• [Source]
Sarah Emery

SEVEN FINANCIAL CONSPIRACIES

THE AUTHOR’S REVIEW OF SHERMAN



FOSTORIA, O., Oct. 16, 1891.

HON. JOHN SHERMAN :

My attention has just been called to your criticism of Seven Financial Conspiracies in the Cincinnati Enquirer of the 15th inst.  You say you “first read the book with amusement and astonishment.”  I am not surprised at your astonishment when you see the enormity of your acts summed up and presented to the people in a plain, matter-of-fact way and that it should afford you amusement is only in keeping with a character that could deliberately plan such diabolisms.  History tells us that “Nero fiddled while Rome burned,” and history may tell posterity that John Sherman was “amused” when he saw his hellish schemes consummating in the overthrow of the American Republic.

You say the Seven Financial Conspiracies are “the seven great measures by which the country was saved from the perils of civil war,” and yet you know that five of these laws were not enacted until after the war had closed.  Senator, do you suppose you can make the people believe that the Contraction of the currency in 1866, the Credit-Strengthening Act of 1869, the Refunding Act of 1870, the Demonetization of Silver in 1873, or the Resumption Act of 1878 were measures instituted to save the country from a war that had successfully terminated in 1865 ?  You certainly cannot deceive the people by this specious argument, and if you would deceive them in this, what reliance can be placed on your other statements ?

You say “the civil war was organized by slave-holders.”  It is true they were charged with the crime, but what of Wall Street and the notorious Zach Chandler, who openly asserted that “a country is not worth a damn without bloodletting,” and who, through the agency of the civil war, was elevated from “a man of moderate means” to a position of a millionaire ;  and, Senator, if I am correctly informed, Zachariah was not the only loyal northern man whose wealth was increased to phenomenal proportions through this infernal agency.

---[Senator Zachariah Chandler was a greenbacker, he voted for the legal-tender clause; in 1866 he voted against reduction of currency; in 1869 he voted for credit strenghtening. Senator John Sherman was also a greenbacker, he spoke for an hour on behalf of the legal-tender clause, then he voted for it; in 1866, John Sherman, too, voted against reduction of currency; in 1869 he voted for credit strenghtening]

You say it is the men whom I denounce as “Shylocks” who furnished the means for carrying on the war.  Ah, did they ?  You know it was because they demanded such extortionate rates of interest for their money that the government resorted to the issuance of its own money, and you know that it was this very government money—the green back—that saved the country in the hour of peril.  In your speech at Toledo on the evening of the 14th inst., you expatiated admirably upon the fact that “all our money is now as good as gold,” but in speaking of the greenback you only parenthetically and stammeringly stated “true, it was depreciated for a time.”  Why did you not then and there tell your audience of the blighting effects of this depreciation and subsequent appreciation of the greenback on the wealth producers of the country ?  Why did you pass so hurriedly over a question of such vital importance ?  Sir, your object was to deceive the people, and it would be impossible in the same length of time to make more misleading and deceptive statements than you made on that occasion.  It is no wonder that cunningly devised utterances choked in your throat.  The most ordinary intelligence, not blinded by party prejudice, could easily detect the gauzy web you had so ingeniously prepared to entrap the unwary multitude.  But, sir, the multitudes are becoming familiar with your deceptive arguments, and a righteously indignant people are rising to hurl from our national temple the heartless moneychangers who have torn our liberties from their shrine and are bartering them away to the enemies of freedom.

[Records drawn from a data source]
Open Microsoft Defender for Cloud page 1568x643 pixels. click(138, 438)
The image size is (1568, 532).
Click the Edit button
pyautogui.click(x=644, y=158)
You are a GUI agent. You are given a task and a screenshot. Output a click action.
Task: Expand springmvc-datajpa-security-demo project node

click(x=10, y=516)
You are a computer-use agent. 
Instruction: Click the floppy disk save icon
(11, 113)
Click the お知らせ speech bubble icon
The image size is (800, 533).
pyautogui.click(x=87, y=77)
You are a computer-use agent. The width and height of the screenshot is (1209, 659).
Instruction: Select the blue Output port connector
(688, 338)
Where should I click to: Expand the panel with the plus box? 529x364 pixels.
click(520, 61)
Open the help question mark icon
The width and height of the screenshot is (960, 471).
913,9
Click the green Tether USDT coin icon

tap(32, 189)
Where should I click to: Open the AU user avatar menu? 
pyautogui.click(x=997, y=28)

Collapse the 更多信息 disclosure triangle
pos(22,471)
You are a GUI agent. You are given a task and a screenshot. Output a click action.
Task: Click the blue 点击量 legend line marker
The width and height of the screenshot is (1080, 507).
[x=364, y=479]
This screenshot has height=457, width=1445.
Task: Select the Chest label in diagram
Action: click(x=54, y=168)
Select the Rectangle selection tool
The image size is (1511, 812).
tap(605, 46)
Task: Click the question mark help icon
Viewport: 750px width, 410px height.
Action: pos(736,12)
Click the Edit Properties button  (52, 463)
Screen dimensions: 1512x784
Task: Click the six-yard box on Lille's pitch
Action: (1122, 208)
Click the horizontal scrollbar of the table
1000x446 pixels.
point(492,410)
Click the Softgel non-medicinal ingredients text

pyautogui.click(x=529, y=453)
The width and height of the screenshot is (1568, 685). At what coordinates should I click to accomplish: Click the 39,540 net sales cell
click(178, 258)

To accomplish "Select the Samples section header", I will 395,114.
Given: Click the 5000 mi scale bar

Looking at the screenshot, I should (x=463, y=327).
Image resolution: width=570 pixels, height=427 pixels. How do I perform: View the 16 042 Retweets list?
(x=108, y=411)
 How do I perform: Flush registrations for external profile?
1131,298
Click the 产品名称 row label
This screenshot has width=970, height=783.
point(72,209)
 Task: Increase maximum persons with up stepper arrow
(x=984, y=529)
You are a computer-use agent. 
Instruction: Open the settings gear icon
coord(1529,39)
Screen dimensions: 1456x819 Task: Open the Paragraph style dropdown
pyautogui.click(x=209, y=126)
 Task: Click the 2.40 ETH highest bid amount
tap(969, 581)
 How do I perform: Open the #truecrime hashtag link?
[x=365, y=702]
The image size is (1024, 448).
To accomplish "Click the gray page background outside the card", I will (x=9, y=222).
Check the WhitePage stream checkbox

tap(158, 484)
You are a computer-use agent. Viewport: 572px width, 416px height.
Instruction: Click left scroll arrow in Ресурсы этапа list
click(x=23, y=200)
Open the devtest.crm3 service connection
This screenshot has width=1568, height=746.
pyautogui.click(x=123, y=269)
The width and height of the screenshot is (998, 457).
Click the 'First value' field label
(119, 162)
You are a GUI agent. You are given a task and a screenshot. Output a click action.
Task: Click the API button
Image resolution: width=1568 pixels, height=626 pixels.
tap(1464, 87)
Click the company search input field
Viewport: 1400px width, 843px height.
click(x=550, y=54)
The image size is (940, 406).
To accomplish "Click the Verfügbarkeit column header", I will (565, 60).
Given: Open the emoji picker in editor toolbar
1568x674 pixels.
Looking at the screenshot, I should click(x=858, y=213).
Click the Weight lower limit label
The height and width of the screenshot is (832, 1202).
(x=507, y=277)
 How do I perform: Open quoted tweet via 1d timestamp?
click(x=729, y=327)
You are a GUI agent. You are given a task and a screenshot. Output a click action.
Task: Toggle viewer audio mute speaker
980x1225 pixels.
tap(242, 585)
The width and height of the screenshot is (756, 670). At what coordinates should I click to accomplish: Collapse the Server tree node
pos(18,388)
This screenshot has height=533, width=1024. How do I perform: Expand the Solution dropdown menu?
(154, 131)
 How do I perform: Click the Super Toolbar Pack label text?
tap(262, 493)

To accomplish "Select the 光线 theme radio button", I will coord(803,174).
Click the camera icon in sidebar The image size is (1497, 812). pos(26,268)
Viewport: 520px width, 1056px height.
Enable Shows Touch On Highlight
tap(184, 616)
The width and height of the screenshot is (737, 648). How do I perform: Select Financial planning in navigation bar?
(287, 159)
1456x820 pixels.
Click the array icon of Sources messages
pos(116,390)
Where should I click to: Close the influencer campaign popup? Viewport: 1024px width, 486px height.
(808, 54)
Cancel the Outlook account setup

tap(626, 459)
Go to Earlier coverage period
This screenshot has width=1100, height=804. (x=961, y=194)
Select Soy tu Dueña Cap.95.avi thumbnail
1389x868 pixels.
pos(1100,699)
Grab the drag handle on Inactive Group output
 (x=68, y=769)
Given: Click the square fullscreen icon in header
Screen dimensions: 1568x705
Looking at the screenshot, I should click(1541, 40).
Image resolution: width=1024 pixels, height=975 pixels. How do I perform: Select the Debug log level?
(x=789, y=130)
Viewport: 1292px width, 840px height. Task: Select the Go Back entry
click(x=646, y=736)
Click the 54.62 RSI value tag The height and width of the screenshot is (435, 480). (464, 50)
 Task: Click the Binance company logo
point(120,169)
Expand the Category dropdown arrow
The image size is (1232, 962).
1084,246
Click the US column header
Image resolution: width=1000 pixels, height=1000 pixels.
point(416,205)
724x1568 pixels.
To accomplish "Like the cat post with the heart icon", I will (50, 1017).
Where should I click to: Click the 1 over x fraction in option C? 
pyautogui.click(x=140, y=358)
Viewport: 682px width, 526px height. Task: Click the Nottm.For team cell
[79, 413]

• [Set task 1] In which newspaper did the criticism of Seven Financial Conspiracies appear, according to the letter to John Sherman?
• [Set task 2] Please pick up the letter to John Sherman after its final sentence and continue writing it.

• [Answer 1] The Cincinnati Enquirer.

• [Answer 2]
You acknowledge that the greenback was purposely depreciated to make a market for interest-bearing bonds.  Why did you not also state an equally patent fact that it was to create a market for the gold which Shylock had hoarded in order that he might speculate upon the dire necessities of the country ?

Under the head of the first conspiracy you say “the duty on imported goods was required to be paid in coin in order to provide the means to pay the interest on our bonds in coin.”  But you previously stated that “the men who furnished the means to put down the rebellion were included among the most patriotic citizens of the northern states.”  Senator, was it an evidence of patriotism on the part of these loyal citizens to demand that the interest on the bonds which they had purchased with depreciated greenbacks should be paid in gold ?  You insult every old veteran when you compare the patriotism of the gold kings in Wall Street with that of the soldier who faced death at the cannon’s mouth and received in payment money which you say was purposely depreciated to create a market for bonds, the interest upon which was paid in gold when it required more than two dollars of the soldier’s money to purchase one dollar of the bond-holder’s money.

Under the head of second conspiracy you reiterate the thread-bare assertion that “the national bank system is the best that has ever been devised.”  This is the first time for more than twelve months that I have found a man sufficiently audacious to presume so much upon the ignorance of the people.  The fact is, the people are becoming enlightened upon the vital questions of the day, and such perfidious statements fall powerless and harmless even from the lips of a United States Senator.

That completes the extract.